• [Texto mostrado]:
# # # #
# Estroboscopio DMX 1500W salta la luz



## soir11 (Jun 12, 2013)

Hola, tengo un Estromboscopio DMX modelo velleman DVP1500ST.
cuando lo enchufo salta la luz (me salta los PIA y el ICP), soy nobato y no entiendo mucho del tema, estoy aprendiendo.
Lo e abierto y y si desenchufo el cable de fase no salta la luz, y si desconecto solo el neutro tampoco salta. Salta cuando estan los dos conectados.
¿Podria ser del transformador?
Muchas gracias.


----------



## Cyrax (Jun 12, 2013)

Compañero soir11, primero debes descartar que el problema sea solo del DMX que este en corto, para eso conéctalo en otro sitio diferente a tu casa, porque son 1500W y si tienes algo mal conectado en tu casa se dispara de inmediato el ICP y los PIA, revisa que ninguna caja metálica de los tomacorrientes de tu casa no este haciendo contacto con el neutro, porque las cajas solo deben ir conectadas solo al polo a tierra, cuando el neutro hace contacto con la caja y polo a tierra de algún Tomacorriente, al ser conectado cualquier aparato que sea de gran potencia deja sin luz la casa cuando se puentea el polo a tierra con el neutro, muchas veces es porque hay algo mal instalado en las casas y se dispara al mismo tiempo el PIA y el ICP, también puede ser por falta de capacidad en Amperios en los PIA, pero como te digo descarta primero que el problema solo sea Scandlight 1500W DMX Strobe , porque este posee su Fusible y si hay algo mal o un corto en el DMX se funde


----------



## soir11 (Jun 27, 2013)

Cyrax dijo:


> Compañero soir11, primero debes descartar que el problema sea solo del DMX que este en corto, para eso conéctalo en otro sitio diferente a tu casa, porque son 1500W y si tienes algo mal conectado en tu casa se dispara de inmediato el ICP y los PIA, revisa que ninguna caja metálica de los tomacorrientes de tu casa no este haciendo contacto con el neutro, porque las cajas solo deben ir conectadas solo al polo a tierra, cuando el neutro hace contacto con la caja y polo a tierra de algún Tomacorriente, al ser conectado cualquier aparato que sea de gran potencia deja sin luz la casa cuando se puentea el polo a tierra con el neutro, muchas veces es porque hay algo mal instalado en las casas y se dispara al mismo tiempo el PIA y el ICP, también puede ser por falta de capacidad en Amperios en los PIA, pero como te digo descarta primero que el problema solo sea Scandlight 1500W DMX Strobe , porque este posee su Fusible y si hay algo mal o un corto en el DMX se funde



hola, gracias por contestar, he tardado en contestar por que se me estropeo el ordenador y no he podido conectarme hasta hoy.
# # # #
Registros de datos
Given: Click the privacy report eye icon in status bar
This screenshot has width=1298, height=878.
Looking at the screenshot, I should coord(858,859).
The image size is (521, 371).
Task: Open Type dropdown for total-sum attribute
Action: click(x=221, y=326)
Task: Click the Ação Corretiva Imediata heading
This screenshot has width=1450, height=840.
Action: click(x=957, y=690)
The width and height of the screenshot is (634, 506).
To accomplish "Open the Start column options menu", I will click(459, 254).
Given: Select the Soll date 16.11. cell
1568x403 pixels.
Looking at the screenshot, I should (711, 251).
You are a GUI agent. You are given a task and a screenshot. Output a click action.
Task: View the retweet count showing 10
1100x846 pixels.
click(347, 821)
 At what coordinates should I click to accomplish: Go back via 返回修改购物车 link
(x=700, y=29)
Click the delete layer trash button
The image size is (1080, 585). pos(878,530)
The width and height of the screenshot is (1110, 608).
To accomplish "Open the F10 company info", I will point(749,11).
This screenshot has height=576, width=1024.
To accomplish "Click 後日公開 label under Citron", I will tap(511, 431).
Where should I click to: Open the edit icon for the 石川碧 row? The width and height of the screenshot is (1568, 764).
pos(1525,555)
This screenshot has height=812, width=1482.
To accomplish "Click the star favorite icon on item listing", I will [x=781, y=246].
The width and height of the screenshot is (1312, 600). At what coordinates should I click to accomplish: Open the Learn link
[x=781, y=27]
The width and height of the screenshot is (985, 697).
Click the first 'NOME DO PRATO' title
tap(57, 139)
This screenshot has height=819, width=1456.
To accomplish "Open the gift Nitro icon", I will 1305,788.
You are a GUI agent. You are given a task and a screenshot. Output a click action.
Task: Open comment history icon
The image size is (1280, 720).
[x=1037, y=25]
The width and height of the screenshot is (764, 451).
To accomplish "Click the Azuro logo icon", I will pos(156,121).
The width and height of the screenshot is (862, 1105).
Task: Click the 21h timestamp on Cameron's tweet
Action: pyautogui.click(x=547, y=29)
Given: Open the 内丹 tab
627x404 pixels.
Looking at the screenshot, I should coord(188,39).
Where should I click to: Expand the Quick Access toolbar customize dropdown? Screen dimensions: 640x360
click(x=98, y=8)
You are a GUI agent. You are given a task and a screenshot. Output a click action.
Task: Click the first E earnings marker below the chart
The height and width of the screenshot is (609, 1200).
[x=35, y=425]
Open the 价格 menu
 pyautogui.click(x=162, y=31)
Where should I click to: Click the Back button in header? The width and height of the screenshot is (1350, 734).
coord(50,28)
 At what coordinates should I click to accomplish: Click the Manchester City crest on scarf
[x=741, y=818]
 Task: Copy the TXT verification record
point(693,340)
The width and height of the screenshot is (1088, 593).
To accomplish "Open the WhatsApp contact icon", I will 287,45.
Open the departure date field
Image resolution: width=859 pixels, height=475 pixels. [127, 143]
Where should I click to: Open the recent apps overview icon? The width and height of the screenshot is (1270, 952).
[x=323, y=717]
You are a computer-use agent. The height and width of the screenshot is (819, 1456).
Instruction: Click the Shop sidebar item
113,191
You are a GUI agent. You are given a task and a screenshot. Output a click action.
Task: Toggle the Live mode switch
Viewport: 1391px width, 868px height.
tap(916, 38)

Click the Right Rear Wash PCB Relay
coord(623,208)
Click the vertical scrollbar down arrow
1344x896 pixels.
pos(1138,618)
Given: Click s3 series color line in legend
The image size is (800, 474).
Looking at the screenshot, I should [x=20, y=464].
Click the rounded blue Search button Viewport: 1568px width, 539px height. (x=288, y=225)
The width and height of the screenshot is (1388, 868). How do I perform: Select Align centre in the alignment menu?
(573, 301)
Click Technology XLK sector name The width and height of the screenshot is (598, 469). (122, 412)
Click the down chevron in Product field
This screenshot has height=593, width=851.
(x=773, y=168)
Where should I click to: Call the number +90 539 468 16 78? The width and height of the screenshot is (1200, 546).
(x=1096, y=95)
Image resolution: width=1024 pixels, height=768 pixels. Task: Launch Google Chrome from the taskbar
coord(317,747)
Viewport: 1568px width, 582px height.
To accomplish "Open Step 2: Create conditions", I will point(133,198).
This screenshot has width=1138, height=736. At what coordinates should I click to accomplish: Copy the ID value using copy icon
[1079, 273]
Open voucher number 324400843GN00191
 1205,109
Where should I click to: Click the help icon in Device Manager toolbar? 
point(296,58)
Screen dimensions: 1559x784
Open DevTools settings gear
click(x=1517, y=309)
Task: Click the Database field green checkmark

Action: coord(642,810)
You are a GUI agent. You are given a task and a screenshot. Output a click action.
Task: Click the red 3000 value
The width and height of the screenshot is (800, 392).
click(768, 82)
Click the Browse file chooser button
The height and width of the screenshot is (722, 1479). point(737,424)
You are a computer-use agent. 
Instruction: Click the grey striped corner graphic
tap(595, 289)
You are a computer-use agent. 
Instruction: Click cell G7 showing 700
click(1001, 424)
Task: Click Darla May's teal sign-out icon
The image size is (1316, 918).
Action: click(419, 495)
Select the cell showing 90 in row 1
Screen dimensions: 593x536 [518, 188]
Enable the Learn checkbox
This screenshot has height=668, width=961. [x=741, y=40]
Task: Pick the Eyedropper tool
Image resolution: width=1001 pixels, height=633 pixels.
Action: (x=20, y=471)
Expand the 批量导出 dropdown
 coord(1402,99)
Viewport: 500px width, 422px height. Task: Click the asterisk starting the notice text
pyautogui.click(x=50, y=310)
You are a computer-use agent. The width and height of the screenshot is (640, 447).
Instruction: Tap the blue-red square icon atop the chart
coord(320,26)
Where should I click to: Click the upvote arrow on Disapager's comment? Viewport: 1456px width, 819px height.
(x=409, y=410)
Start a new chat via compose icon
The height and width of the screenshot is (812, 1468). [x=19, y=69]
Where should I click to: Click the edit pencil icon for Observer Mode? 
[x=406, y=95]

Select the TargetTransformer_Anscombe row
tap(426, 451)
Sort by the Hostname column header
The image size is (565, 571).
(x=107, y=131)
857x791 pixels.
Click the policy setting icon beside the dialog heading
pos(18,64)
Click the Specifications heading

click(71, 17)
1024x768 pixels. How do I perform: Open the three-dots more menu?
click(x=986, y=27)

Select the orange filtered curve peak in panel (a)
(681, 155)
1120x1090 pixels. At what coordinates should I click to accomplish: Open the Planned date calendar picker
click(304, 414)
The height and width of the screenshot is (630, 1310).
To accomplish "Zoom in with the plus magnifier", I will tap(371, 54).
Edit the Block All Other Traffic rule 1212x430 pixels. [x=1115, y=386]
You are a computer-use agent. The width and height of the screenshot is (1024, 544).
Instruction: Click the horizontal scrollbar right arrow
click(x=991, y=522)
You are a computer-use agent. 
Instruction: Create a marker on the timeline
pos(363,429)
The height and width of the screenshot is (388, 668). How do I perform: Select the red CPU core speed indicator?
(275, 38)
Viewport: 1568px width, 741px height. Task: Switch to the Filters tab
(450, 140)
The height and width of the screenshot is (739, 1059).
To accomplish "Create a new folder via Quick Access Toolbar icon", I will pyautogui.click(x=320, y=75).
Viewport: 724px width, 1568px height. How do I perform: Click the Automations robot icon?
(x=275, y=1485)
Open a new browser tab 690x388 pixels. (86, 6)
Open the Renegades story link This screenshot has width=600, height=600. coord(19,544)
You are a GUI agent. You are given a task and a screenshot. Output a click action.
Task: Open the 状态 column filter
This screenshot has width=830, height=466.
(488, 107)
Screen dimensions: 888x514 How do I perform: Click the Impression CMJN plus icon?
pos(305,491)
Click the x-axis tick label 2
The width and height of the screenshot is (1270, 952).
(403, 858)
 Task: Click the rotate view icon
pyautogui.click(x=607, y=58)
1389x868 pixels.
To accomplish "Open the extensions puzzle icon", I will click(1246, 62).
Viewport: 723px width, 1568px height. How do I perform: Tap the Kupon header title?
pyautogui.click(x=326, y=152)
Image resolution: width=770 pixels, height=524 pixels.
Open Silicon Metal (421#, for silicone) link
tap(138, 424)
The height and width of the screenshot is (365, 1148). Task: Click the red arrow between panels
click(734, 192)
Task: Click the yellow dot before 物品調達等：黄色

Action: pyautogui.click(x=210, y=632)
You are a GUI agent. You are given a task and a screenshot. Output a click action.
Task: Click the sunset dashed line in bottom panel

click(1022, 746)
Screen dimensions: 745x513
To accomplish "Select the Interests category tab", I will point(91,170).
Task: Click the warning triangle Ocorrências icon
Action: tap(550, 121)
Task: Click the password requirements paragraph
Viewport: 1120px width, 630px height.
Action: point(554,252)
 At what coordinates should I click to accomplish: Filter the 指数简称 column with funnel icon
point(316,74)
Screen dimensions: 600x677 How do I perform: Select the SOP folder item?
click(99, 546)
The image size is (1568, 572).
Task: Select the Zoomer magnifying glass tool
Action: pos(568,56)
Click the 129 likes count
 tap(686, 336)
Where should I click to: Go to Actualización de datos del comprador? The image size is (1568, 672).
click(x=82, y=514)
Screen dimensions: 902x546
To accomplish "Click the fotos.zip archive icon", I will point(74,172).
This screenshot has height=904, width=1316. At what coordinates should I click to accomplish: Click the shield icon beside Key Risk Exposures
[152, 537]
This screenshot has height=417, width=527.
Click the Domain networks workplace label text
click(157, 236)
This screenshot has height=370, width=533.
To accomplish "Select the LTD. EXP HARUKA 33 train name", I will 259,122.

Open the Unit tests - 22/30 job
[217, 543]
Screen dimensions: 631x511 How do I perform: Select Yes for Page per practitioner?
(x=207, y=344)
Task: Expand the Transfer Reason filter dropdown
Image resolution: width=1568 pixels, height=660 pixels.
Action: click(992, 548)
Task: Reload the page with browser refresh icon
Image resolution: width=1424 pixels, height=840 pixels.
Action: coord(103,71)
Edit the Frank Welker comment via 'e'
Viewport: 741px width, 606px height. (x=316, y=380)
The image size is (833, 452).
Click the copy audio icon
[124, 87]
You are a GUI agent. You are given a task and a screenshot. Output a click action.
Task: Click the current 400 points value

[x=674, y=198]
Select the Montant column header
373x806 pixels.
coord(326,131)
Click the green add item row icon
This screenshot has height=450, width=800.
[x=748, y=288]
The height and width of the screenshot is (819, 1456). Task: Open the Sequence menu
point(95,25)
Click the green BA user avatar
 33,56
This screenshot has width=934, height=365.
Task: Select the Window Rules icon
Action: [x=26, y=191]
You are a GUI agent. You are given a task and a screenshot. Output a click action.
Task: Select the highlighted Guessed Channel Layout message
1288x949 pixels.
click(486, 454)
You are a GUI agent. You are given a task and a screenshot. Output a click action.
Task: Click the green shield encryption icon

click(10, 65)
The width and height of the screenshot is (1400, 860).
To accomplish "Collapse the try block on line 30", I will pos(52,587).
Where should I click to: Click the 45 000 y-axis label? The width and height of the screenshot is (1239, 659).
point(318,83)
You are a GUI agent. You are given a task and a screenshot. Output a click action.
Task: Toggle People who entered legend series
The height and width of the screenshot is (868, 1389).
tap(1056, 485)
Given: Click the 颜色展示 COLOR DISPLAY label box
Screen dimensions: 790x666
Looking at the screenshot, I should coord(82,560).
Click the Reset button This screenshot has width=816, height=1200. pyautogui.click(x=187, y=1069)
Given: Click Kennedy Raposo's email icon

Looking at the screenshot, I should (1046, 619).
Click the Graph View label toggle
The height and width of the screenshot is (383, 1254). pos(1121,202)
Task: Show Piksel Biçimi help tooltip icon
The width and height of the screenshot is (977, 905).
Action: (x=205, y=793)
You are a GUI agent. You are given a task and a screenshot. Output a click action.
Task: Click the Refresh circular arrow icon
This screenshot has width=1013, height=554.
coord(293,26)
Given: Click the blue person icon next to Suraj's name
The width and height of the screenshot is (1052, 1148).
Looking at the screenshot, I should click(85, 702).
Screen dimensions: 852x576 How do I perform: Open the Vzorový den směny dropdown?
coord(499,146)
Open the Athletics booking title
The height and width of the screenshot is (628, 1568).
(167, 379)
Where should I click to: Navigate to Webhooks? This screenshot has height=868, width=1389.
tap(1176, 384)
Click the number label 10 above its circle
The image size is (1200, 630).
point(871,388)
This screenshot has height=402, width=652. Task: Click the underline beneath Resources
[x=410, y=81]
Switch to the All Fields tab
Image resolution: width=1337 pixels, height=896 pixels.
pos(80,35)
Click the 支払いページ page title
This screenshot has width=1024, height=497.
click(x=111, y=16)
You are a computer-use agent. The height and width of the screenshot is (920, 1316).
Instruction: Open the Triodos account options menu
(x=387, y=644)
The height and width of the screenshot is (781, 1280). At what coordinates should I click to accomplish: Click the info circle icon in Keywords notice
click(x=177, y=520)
# # # #
• [Tareas escritas]:
A) Responde según el hilo sobre el estroboscopio:
(i) ¿Qué modelo de estroboscopio DMX tiene soir11?
(ii) Según Cyrax, ¿a qué deben ir conectadas solamente las cajas metálicas de los tomacorrientes?
(iii) ¿Qué le impidió a soir11 conectarse hasta el día de su segunda respuesta?
B) Convierte en una tabla Markdown, con las columnas "n" (número de fila) y "Línea", las líneas de los registros que van desde la que contiene "Where should I click to: Go" hasta la que contiene "point(95,25)", ambas incluidas. Deja fuera las líneas en blanco.

• [Resultados en orden]:
A)
(i) Un Velleman DVP1500ST.
(ii) Al polo a tierra.
(iii) Se le estropeó el ordenador.

B)
| n | Línea |
|---|---|
| 1 | Where should I click to: Go to Actualización de datos del comprador? The image size is (1568, 672). |
| 2 | click(x=82, y=514) |
| 3 | Screen dimensions: 902x546 |
| 4 | To accomplish "Click the fotos.zip archive icon", I will point(74,172). |
| 5 | This screenshot has height=904, width=1316. At what coordinates should I click to accomplish: Click the shield icon beside Key Risk Exposures |
| 6 | [152, 537] |
| 7 | This screenshot has height=417, width=527. |
| 8 | Click the Domain networks workplace label text |
| 9 | click(157, 236) |
| 10 | This screenshot has height=370, width=533. |
| 11 | To accomplish "Select the LTD. EXP HARUKA 33 train name", I will 259,122. |
| 12 | Open the Unit tests - 22/30 job |
| 13 | [217, 543] |
| 14 | Screen dimensions: 631x511 How do I perform: Select Yes for Page per practitioner? |
| 15 | (x=207, y=344) |
| 16 | Task: Expand the Transfer Reason filter dropdown |
| 17 | Image resolution: width=1568 pixels, height=660 pixels. |
| 18 | Action: click(992, 548) |
| 19 | Task: Reload the page with browser refresh icon |
| 20 | Image resolution: width=1424 pixels, height=840 pixels. |
| 21 | Action: coord(103,71) |
| 22 | Edit the Frank Welker comment via 'e' |
| 23 | Viewport: 741px width, 606px height. (x=316, y=380) |
| 24 | The image size is (833, 452). |
| 25 | Click the copy audio icon |
| 26 | [124, 87] |
| 27 | You are a GUI agent. You are given a task and a screenshot. Output a click action. |
| 28 | Task: Click the current 400 points value |
| 29 | [x=674, y=198] |
| 30 | Select the Montant column header |
| 31 | 373x806 pixels. |
| 32 | coord(326,131) |
| 33 | Click the green add item row icon |
| 34 | This screenshot has height=450, width=800. |
| 35 | [x=748, y=288] |
| 36 | The height and width of the screenshot is (819, 1456). Task: Open the Sequence menu |
| 37 | point(95,25) |